• [Requirement]: Copy nothing but the lines from the one containing "时间轴 (1107, 28)" through the last line of the records, repeated exactly and without pictures.
───── Data shown
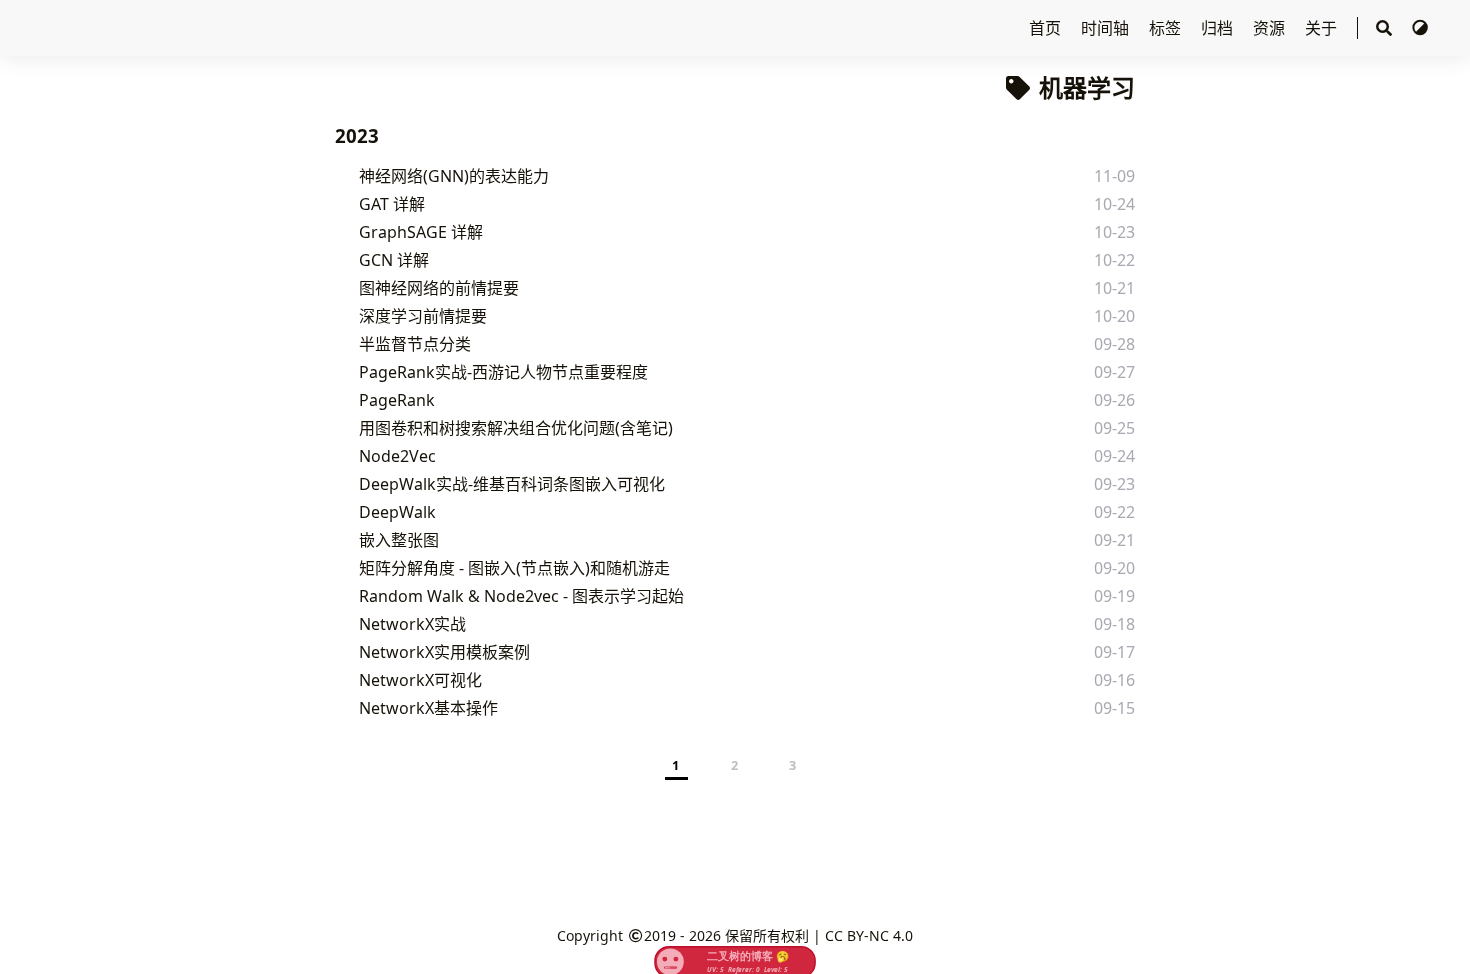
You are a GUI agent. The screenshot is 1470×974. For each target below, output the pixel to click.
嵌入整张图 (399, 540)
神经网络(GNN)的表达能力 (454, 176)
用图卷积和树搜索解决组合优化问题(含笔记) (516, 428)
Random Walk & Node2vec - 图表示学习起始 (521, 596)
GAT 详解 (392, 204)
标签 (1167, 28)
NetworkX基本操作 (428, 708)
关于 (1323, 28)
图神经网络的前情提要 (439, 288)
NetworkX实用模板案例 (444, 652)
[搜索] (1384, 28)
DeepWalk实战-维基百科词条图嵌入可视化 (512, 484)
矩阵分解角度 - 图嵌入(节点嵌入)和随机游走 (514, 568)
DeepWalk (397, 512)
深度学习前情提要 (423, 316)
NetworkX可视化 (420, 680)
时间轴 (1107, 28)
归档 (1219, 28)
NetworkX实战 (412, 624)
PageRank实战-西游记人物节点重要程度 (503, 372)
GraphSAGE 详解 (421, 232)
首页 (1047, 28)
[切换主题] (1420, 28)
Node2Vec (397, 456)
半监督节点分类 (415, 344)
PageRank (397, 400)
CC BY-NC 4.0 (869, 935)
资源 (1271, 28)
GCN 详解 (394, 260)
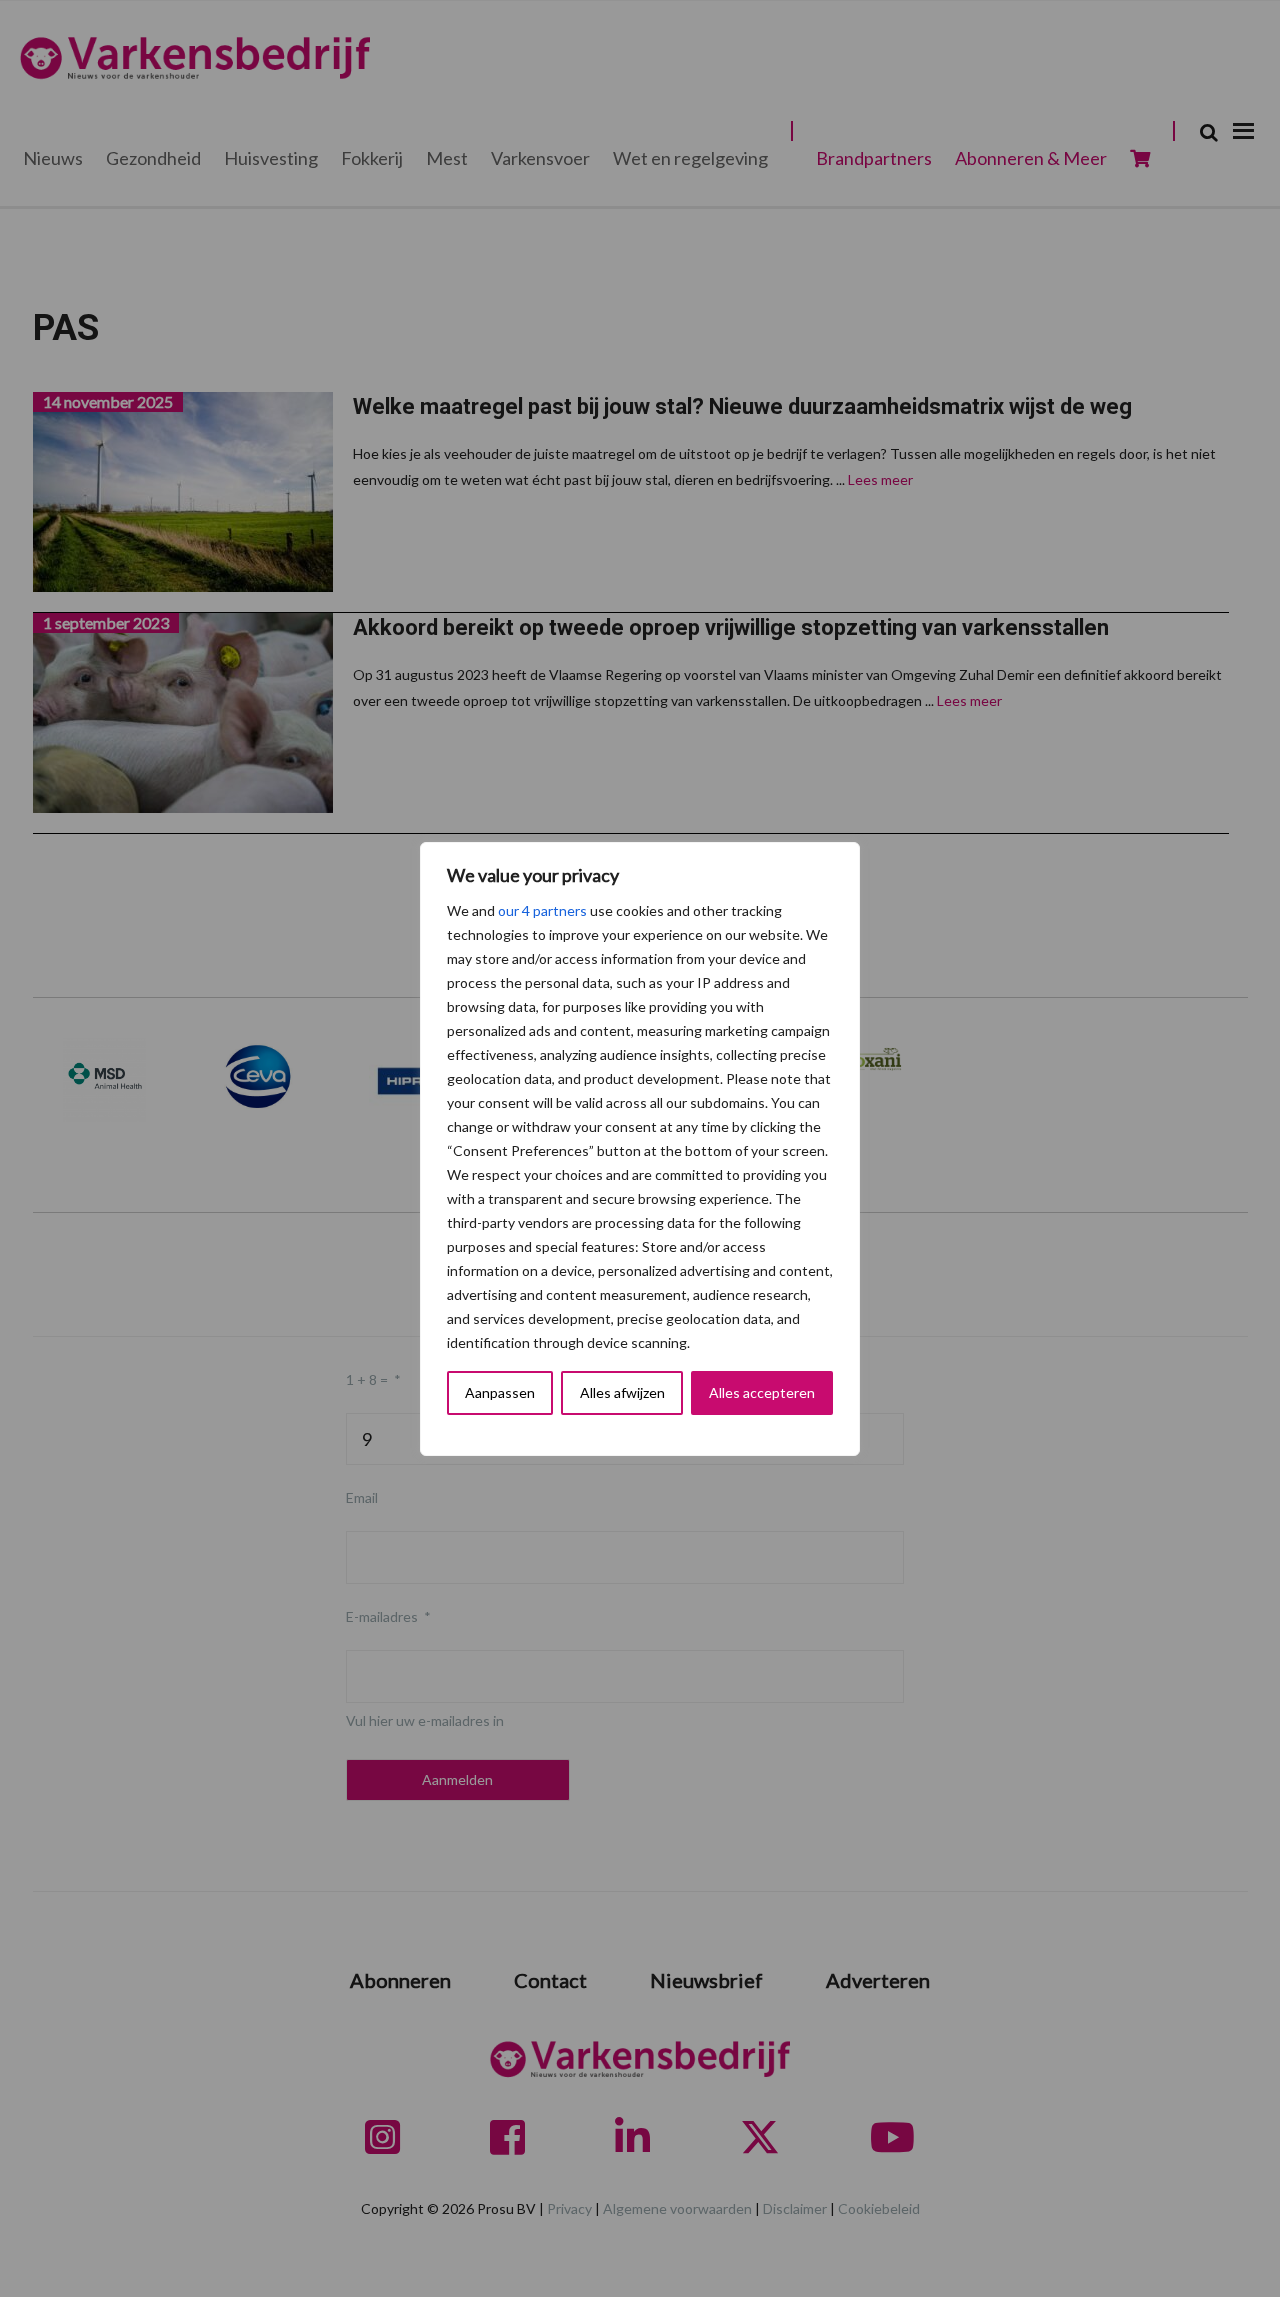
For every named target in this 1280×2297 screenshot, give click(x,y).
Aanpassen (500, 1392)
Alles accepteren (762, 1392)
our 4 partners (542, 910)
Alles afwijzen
──────────
• [Answer area]:
时间轴 (1107, 28)
归档 (1219, 28)
NetworkX实战 (412, 624)
PageRank实战-西游记人物节点重要程度 (503, 372)
GraphSAGE 详解 (421, 232)
首页 (1047, 28)
[切换主题] (1420, 28)
Node2Vec (397, 456)
半监督节点分类 (415, 344)
PageRank (397, 400)
CC BY-NC 4.0 (869, 935)
资源 (1271, 28)
GCN 详解 (394, 260)
For every named target in this 1280×2297 screenshot, give click(x,y).
Aanpassen (500, 1392)
Alles accepteren (762, 1392)
our 4 partners (542, 910)
Alles afwijzen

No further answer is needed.